My second pivotal, profound, and powerful retreat experience is my continuing participation in a teacher-renewal, formation-work program called The Courage To Teach, inspired by the work of educator-philosopher-Quaker-writer Parker Palmer.  It’s a totally different thing, a thing during which there is next to no dancing, but a thing that does for my teaching soul what the alumni conference does for my writing soul. I believe that this retreat work has made it possible for me to be continuously engaged in and rewarded by teaching and has been a key antidote to burnout.  Impossible to describe effectively in a paragraph, the Courage To  Teach work eschews talk about what teachers do and instead focuses completely on who they are, recognizing that each teacher, each individual for that matter, has inside of them sufficient wisdom to answer all their deepest questions, to solve all their most difficult problems in work and in life; they only require a community whose job it is to help the individual listen to that inner teacher.  In a very intentional way, we write, we read poems, we draw pictures, we invite silence, we meditate, we walk and talk, all toward the goal of helping each individual to know and trust themselves better.  No one ever tries to fix you or give you advice. While having almost nothing to do with classroom strategy and practice, it has been the most profoundly influential “staff development” experience I have ever had.  Life changing and career saving.

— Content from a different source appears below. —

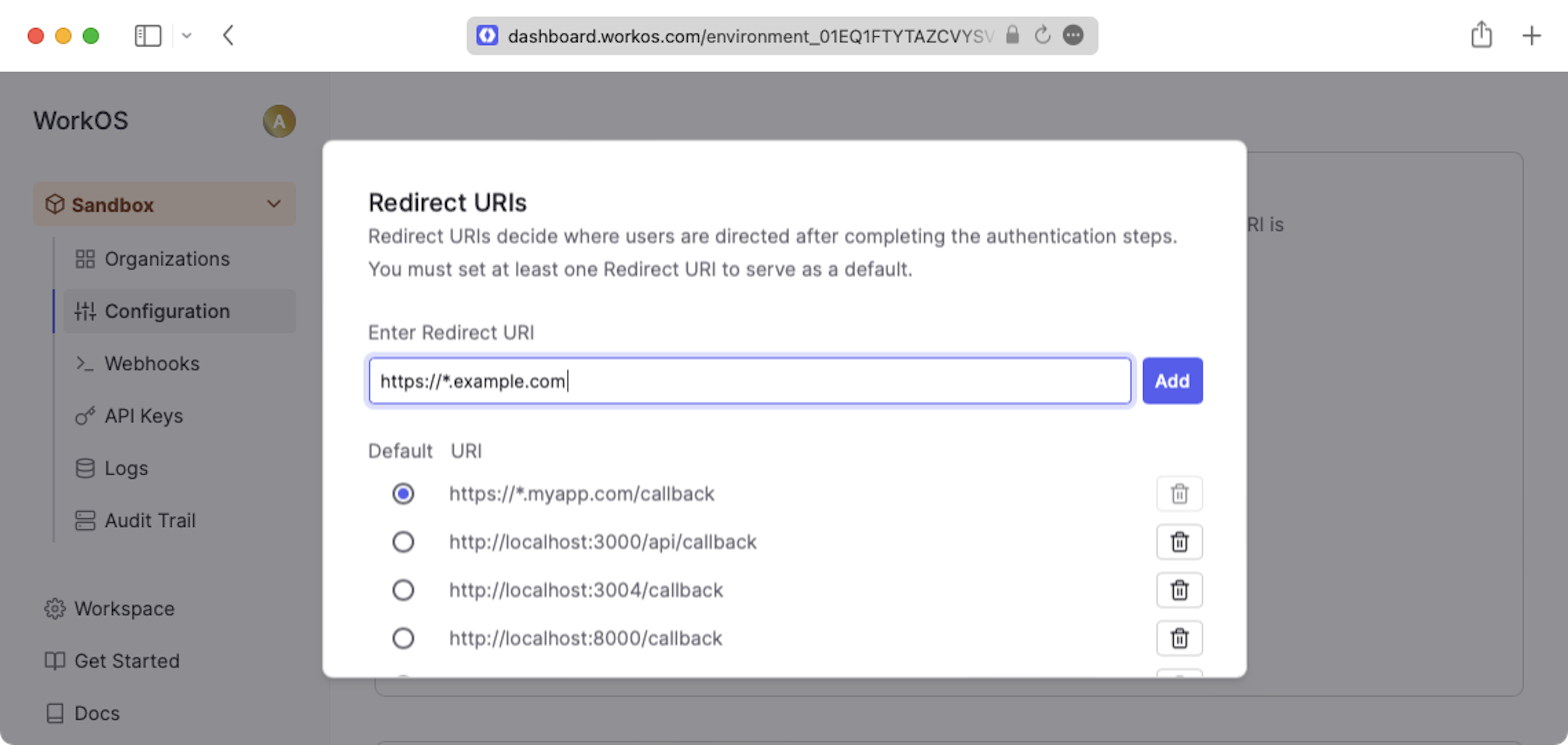Open a new tab with plus icon

click(1531, 35)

These are my retreats.  I find retreat also whenever I have an opportunity to be by myself for a time to write, whether it be at home or over a short couple of days in a cabin or a tent somewhere, but in both the cases I’ve described above, a community exists in which the solitude of the artist is honored and supported; these experiences exemplify the paradox described by Parker Palmer in The Courage To Teach, his pivotal exploration of the teaching vocation: “My inward and invisible sense of identity becomes known, even to me, only as it manifests itself in encounters with external and visible ‘otherness.'” This is the wonder and the gift of these kinds of retreat for me.

What does it for you?  How will you carve out of your life time for retreat?  And what might be the cost if you don’t?  Ultimately, it’s a kind of selfishness that I encourage.  Making yourself whole will send waves of positivity outward and benefit every one and every organization touched by your life.